Genieße alles…. und sorge gut für dich….auch wenn wir uns gar nicht kennen…. ich wünsche dir einen schönen Abschied….
Christiane
Julia
12. Mai 2017 at 23:07Habe deinen Blog gerade gelesen.
Es ist keine Hilfe, aber ich habe so schreckliche Monate auch schon durch. Auch meine Mama auch Krebs. Ich war noch recht jung. Ich hoffe, es wird bald besser für euch. Hoffe, du kannst ihr noch alles sagen, was dir wichtig ist und irgendwann mit der Situation leben. Es wird immer schmerzhaft bleiben, aber das Leben wird auch nach dieser Phase, in der man so neben sich steht und in Angst und Trauer lebt, wieder schönes bereit halten.

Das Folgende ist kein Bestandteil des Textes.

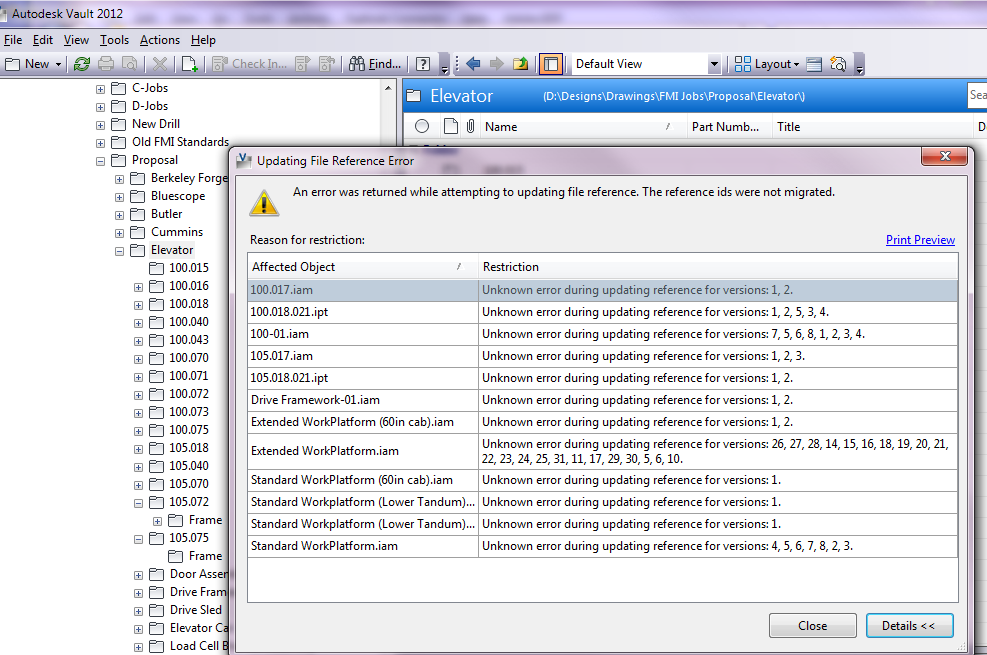Refresh the vault view

point(82,63)
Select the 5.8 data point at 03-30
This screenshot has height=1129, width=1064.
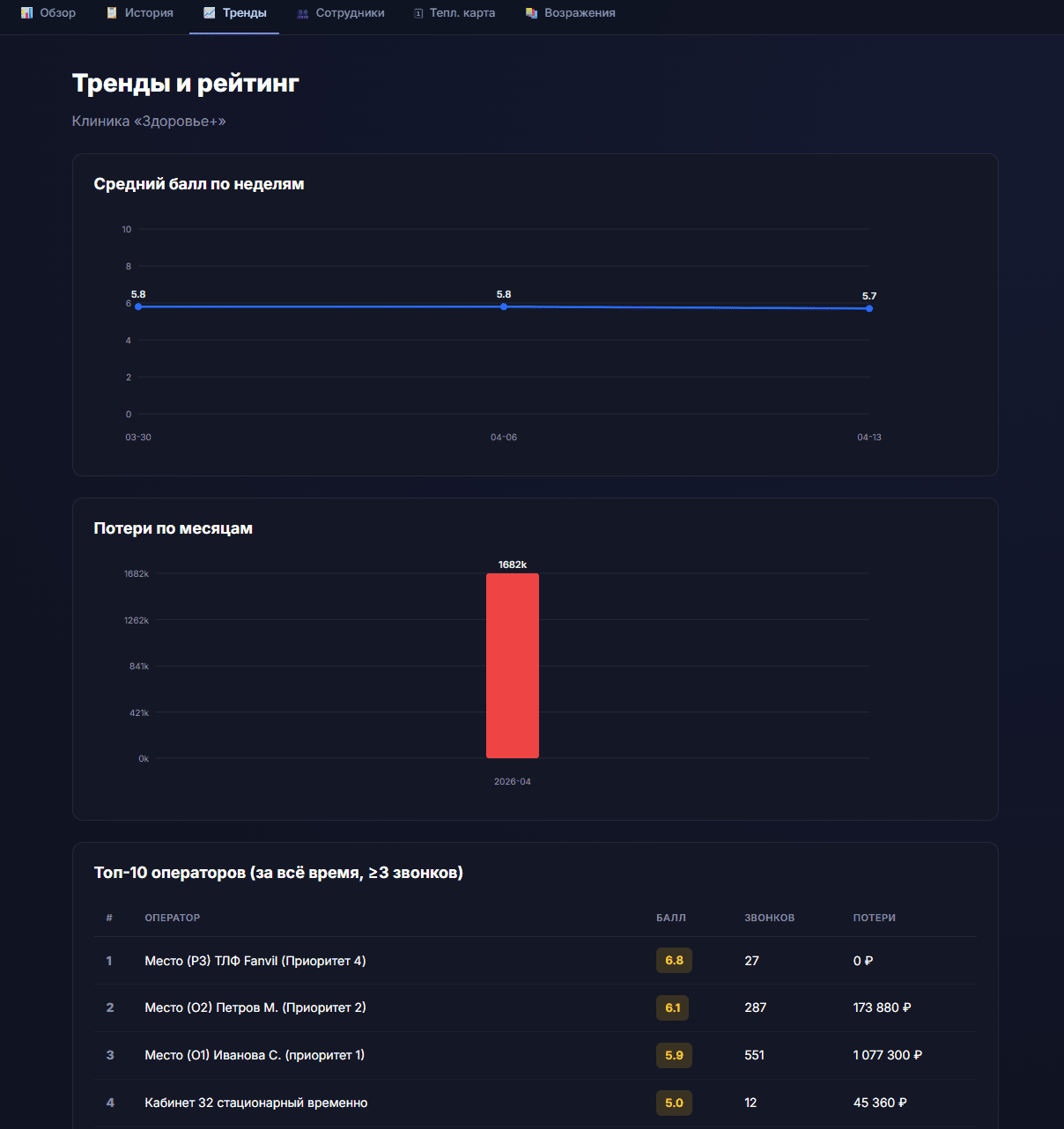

Ich wünsche dir gute, stärkende, lehrreiche und liebevolle Momente in dieser schweren Phase.
Liebe Grüße
Viviane
9. März 2018 at 22:44Du schreibst mir aus der Seele. Ich (damals 38) habe diese Sache mit meiner Mutter (damals 62) 2015/2016 durchgemacht…und deine letzten Sätze fassen es so treffend zusammen. Wo ist die Unbeschwertheit hin? Die Freude an Dingen….also so richtig…unbeschwerte, ehrliche Freude! Das Leben ist so anders geworden. Meine Akkus ziemlich leer. Zuerst nicht. Da hat man super funktioniert…alles bewältigt und gemanaged. Jetzt ist sie im Sommer schon 2 Jahre nicht mehr da. Krass wie schnell die Zeit vergeht und das Rad dreht sich weiter. Es beruhigt mich zu lesen, dass auch du so seltsam gegensätzliche Gefühle hattest…ich konnte das nicht deuten…aber es war sicher die Balance zwischen Kopf und Bauch. Funktionieren und stark sein für Mama oder Kund sein und Emotionen rauslassen… Danke für deine offenen Worte in dieser Sache. LG an den Fischmarkt
Jen
13. März 2018 at 15:59Liebe Viviane,
danke für deine Worte! Ja, auch ich lebe bald ein Jahr ohne meine Mum und kenne das Gefühl der Frage, wo die Zeit geblieben ist. Ich habe aktuell mit starken Wellen diesbezüglich zu kämpfen. Ging oder geht dir das auch so? Erinnerungsblitze? Träume? Ich denke ernsthaft drüber nach ein Buch über all das zu schreiben. Für mich, aber auch für all die anderen betroffenen Menschen.